What the task requires: Nothing but the lines below from the one containing "Where should I" through the one containing "the Platinum column" should appear in the answer, exact and without pictures.

Top of Provided material

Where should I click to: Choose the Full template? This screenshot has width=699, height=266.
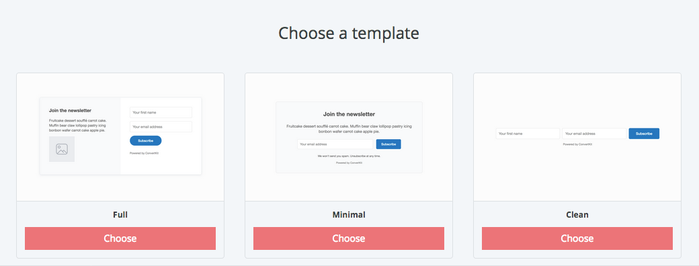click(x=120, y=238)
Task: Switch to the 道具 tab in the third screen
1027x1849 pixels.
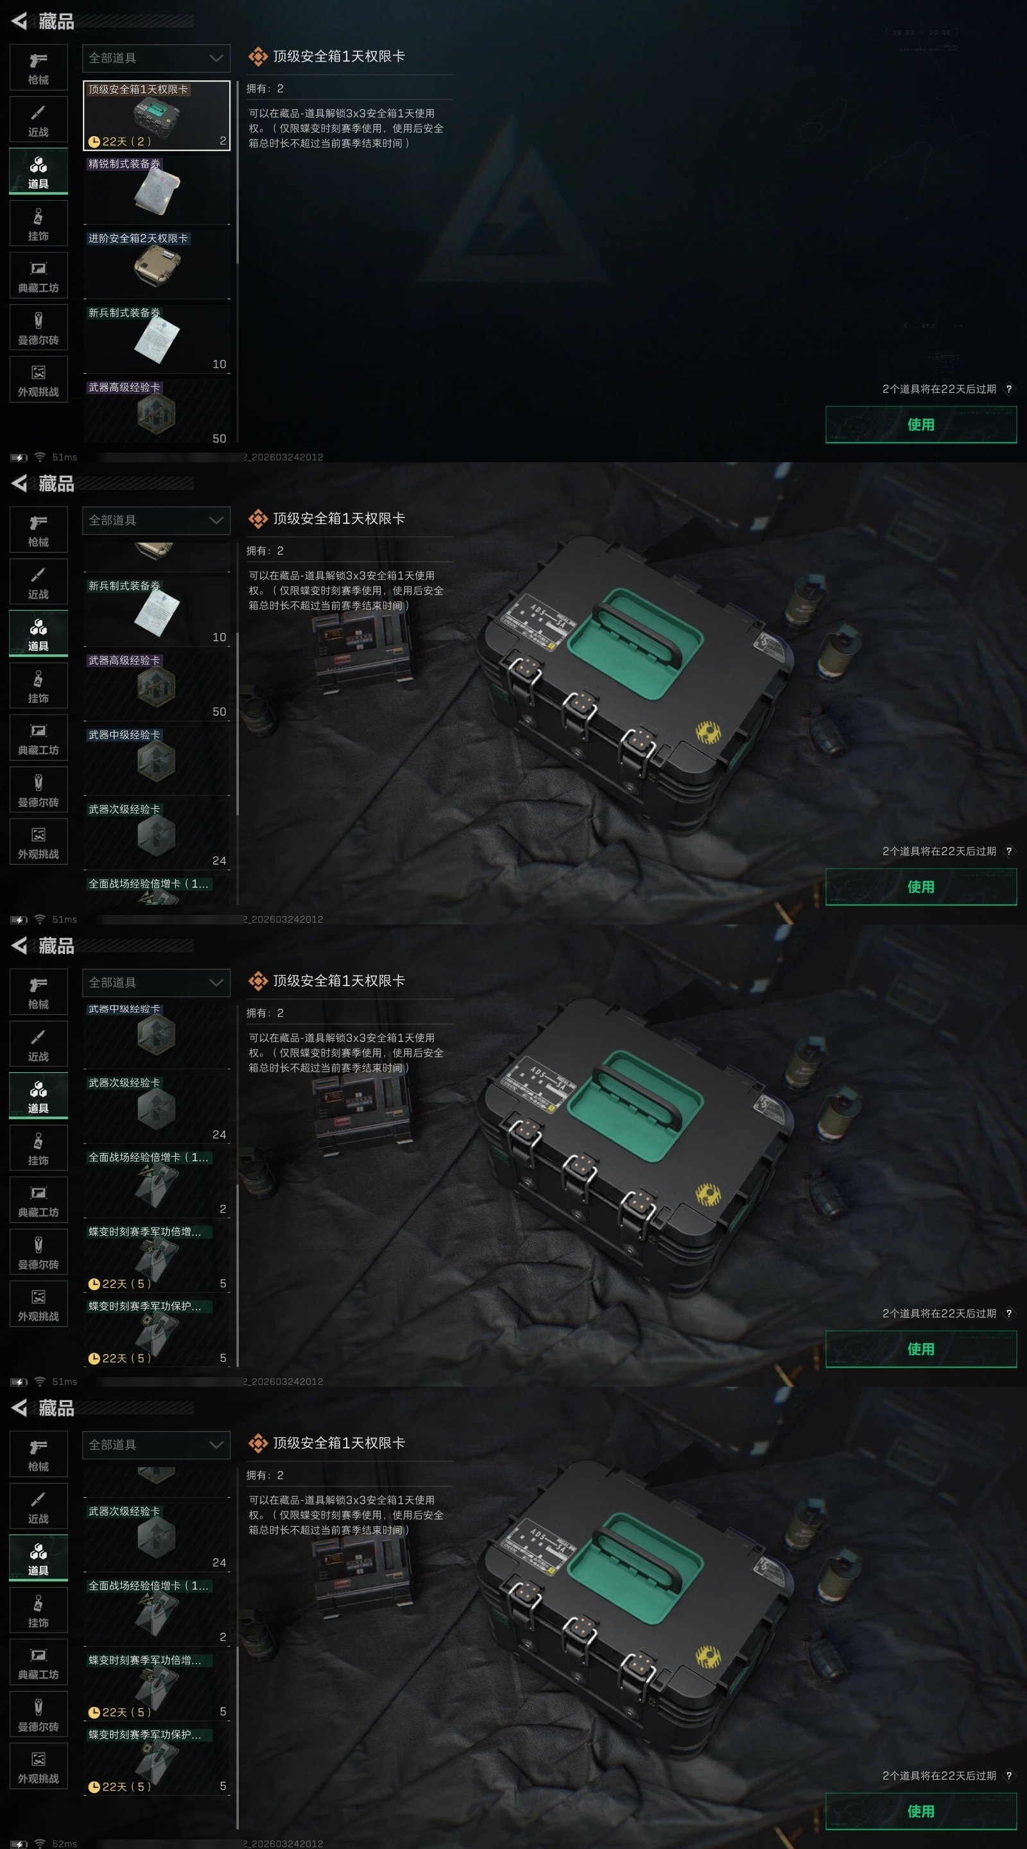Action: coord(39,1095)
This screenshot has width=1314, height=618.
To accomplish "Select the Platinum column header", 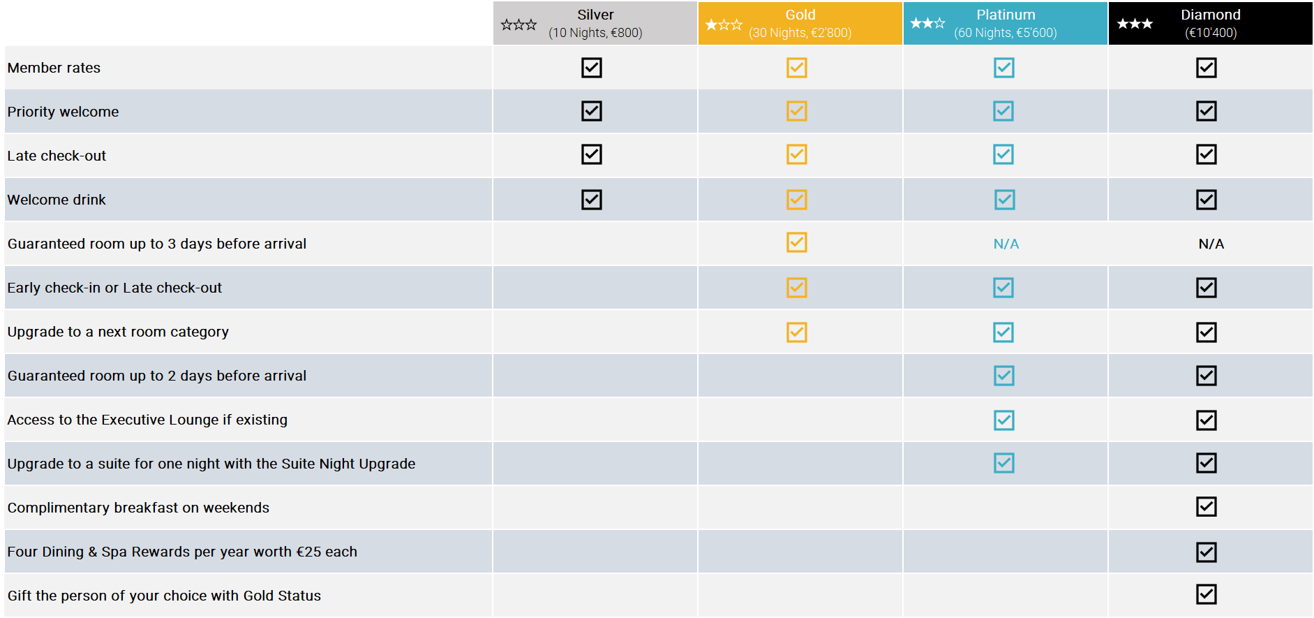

Bottom of Provided material
Top of Provided material

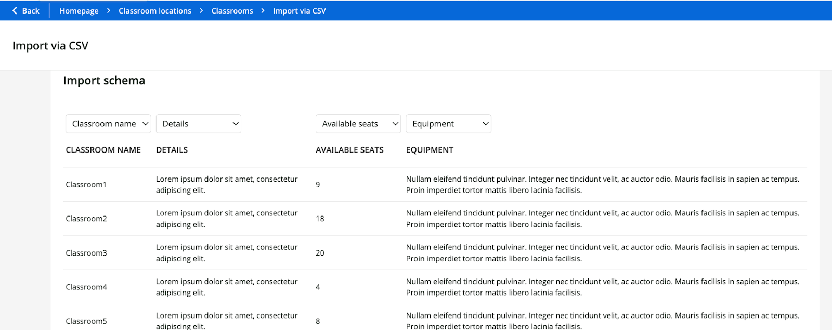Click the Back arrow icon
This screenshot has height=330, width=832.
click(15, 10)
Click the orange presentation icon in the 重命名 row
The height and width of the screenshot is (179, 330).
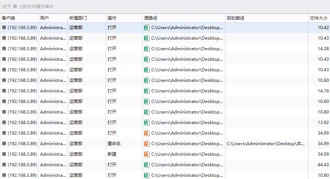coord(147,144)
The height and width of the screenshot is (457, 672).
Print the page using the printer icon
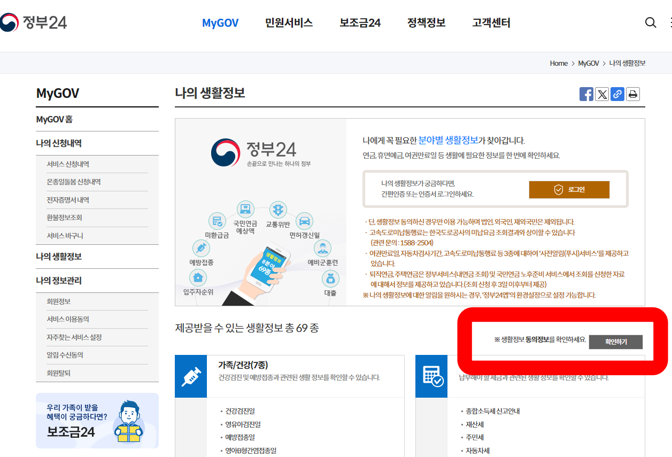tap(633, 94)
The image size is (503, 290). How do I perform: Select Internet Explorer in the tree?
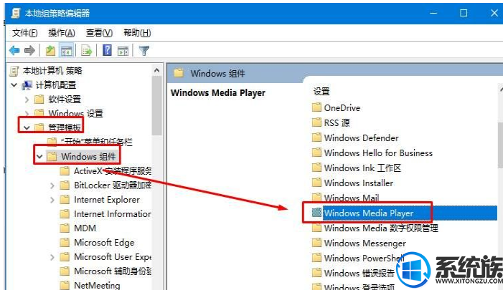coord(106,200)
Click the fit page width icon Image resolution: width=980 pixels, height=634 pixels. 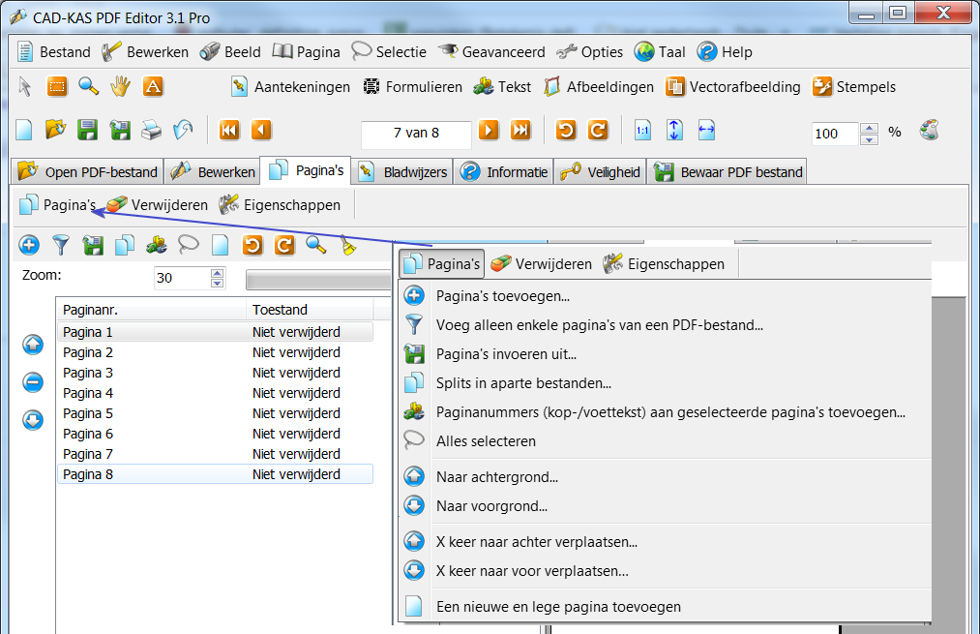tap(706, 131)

Bottom of Provided material

Written response:
Where should I click to: Choose the Full template? This screenshot has width=699, height=266.
click(x=120, y=238)
Task: Switch to the 道具 tab in the third screen
1027x1849 pixels.
Action: coord(39,1095)
This screenshot has width=1314, height=618.
To accomplish "Select the Platinum column header", 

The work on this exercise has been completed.